Stamco's new coil line
Stamco’s new coil line, which requires only 17.5 ft. of floor space, feeds a 3000-ton Verson press with HSLA steel to 3⁄8 in. thick and 36 in. wide.

Stamco Industries, Inc., Euclid, OH, has put in 25 years of hard labor providing customers in the automotive and heavy-truck market, in addition to others, with heavy-gauge stampings as well as a host of value-added services such as welding, machining, parts washing and assembly. In 1997 the company expanded its stamping capacity, to handle plate as thick as ¾ in., by installing a 3000-ton Verson press for transfer-die applications. To run progressive dies on the massive press, with high-strength low-alloy (HSLA) steels with yield strength to 50,000 psi, the firm added a feed unit to the press with straightener and coil cradle rated for material to 48 in. wide. For a few years, production on the press line ran smoothly, stamping housing covers, backing plates and other parts for the heavy trucking industry. Materials ranged from 1⁄4 to 3⁄8 in. thick, and in many cases the stampings weighed as much as 20 lb.

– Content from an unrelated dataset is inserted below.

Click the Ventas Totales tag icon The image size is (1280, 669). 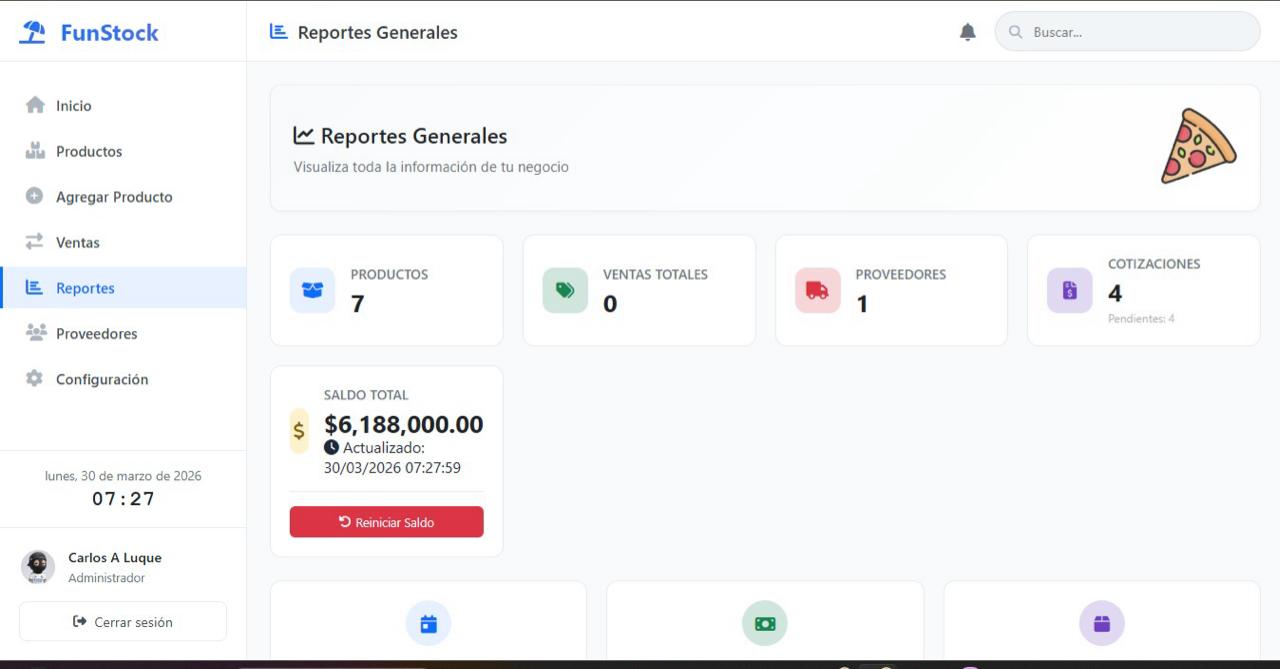565,290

At the time, the feed system was considered heavy duty, more than capable of running the types of jobs required. But after some time, customers increasingly began specifying their parts be made of HSLA materials with 80,000-psi yield strength, which, according to Howard (Skip) Nieberding, Stamco’s special projects/safety manager, was approximately equivalent to stamping materials at double the thickness. 

Also, a Stamco customer of brake components for Class A trucks requested that more of the parts run on the transfer press so that secondary piercing and forming operations could be performed under the single ram, rather than running the parts on a series of single-hit dies. It reduced the variety of part designs and restricted the quantity of part numbers, allowing Stamco to run larger volumes and justify moving the job to the transfer press. The move saved the customer money, but further strained the feed line.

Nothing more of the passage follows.